1階共有スペースの壁面にある「光接続箱」。各階のモニター数に応じてファイバーの束をまとめている

 各部屋の管路設計は,マンションごとに異なるが,今回は少し複雑だった。光ファイバーはリビングとキッチンを隔てるカウンターの上から顔を出しているのだが,室内の管路が寝室経由でリビングのTVスペースへつながっていたからだ。


カウンターの上から顔を出した光ファイバー

 リビングに仕事用のPCがあり,隣の寝室に大型TVが置かれている。STBを使うKDDIのサービスでは,TVでWebや専用コンテンツを楽しむことができるが,寝室にこれ以上大きな機械(注:日立製STBはでかい)を置きたくないという要望から,寝室は単に経由するだけで,すべての機器をリビングに設置することになった。結局,キッチンカウンターの上にメディアコンバーターを置き,イーサネットケーブルを寝室〜リビングに引きまわす形に落ちつく。


皮膜をはぎ取られ,むき出しになった光ファイバー

 さて,メディアコンバーターに接続する前にケーブルの特性を検査するのだが,ここでちょっとした問題が生じた。減衰率が高いのだ。

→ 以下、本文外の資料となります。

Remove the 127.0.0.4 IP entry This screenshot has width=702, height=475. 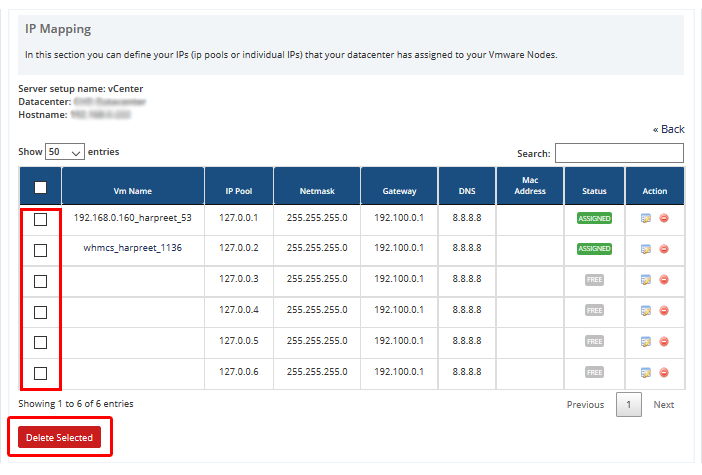(664, 311)
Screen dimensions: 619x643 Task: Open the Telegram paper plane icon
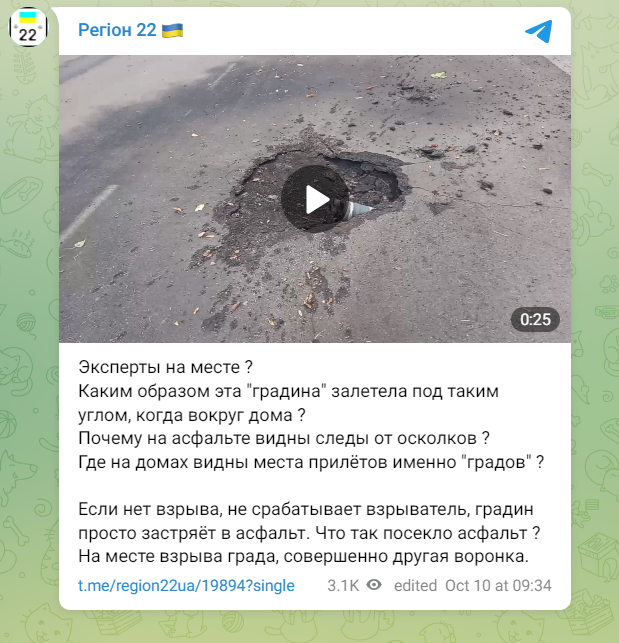point(539,31)
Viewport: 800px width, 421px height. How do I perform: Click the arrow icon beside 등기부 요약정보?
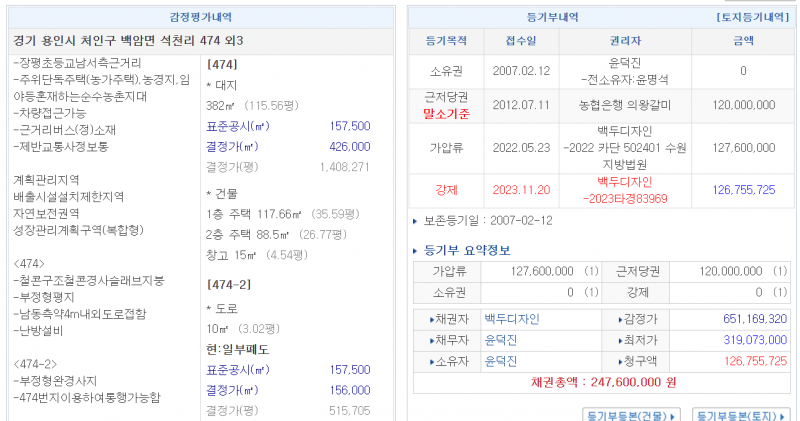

テスターの表示は-13.6dB。特に高い数字には見えないが……。

 光ファイバーの場合,ISDNや各種電磁的ノイズの影響を考慮せずにすむ反面,接続点や急角度の折り曲げによって損失が生じる。マンション構内では,いくつかのポイントで接続されるうえ,管路に沿って否応なく曲げられてしまう。

「KDDIは,(工事業者に対して)建物内は-2dB以下の損失に抑えるように依頼している。建物までの損失が-9dBだから,今の状態(テスターに表示された-13.6dB)は-4.6dBと少し損失が大きい状態」(嶋谷氏)。結局,構内の各接続点を再チェックして,ようやくOKとなった。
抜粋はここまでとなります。